»»

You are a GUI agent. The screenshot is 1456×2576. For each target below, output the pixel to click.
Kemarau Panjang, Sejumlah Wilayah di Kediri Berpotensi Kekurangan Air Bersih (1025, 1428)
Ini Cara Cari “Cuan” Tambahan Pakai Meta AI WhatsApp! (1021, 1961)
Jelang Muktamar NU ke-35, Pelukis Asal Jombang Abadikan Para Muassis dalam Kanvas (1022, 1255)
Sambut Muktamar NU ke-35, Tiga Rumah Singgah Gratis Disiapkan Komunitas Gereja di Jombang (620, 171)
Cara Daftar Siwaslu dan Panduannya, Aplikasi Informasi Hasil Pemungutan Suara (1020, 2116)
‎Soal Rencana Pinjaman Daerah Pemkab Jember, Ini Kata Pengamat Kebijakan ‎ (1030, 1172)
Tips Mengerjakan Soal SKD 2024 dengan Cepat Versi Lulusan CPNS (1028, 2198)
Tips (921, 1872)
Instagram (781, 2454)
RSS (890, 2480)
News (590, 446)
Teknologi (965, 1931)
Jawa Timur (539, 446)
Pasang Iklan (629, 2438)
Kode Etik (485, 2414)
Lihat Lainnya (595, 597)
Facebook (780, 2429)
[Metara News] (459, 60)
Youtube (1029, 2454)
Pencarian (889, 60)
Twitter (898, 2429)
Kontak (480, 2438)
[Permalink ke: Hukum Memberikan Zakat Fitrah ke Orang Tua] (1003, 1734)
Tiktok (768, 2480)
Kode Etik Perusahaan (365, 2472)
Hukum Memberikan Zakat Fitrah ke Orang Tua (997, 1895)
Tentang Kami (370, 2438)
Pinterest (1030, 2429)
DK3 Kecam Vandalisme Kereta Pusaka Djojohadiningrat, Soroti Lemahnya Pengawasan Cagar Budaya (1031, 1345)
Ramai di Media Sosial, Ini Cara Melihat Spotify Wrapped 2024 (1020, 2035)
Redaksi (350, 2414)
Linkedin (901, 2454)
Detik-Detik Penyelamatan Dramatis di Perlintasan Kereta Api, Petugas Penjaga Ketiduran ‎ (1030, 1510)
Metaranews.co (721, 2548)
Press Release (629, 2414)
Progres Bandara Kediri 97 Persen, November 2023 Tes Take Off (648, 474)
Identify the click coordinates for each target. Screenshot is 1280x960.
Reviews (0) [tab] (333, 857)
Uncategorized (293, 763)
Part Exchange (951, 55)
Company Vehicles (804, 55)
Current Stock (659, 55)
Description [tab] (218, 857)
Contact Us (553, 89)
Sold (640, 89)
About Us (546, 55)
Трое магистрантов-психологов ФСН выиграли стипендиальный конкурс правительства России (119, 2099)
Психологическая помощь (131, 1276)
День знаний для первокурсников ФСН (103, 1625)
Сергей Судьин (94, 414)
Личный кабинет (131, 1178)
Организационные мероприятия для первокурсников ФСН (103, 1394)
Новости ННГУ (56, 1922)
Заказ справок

««

### Instructions to follow
Each line from the one containing "About Us (546, 55)" through the last line of the entries above is to be returned exactly, and no others.

### Answer
About Us (546, 55)
Трое магистрантов-психологов ФСН выиграли стипендиальный конкурс правительства России (119, 2099)
Психологическая помощь (131, 1276)
День знаний для первокурсников ФСН (103, 1625)
Сергей Судьин (94, 414)
Личный кабинет (131, 1178)
Организационные мероприятия для первокурсников ФСН (103, 1394)
Новости ННГУ (56, 1922)
Заказ справок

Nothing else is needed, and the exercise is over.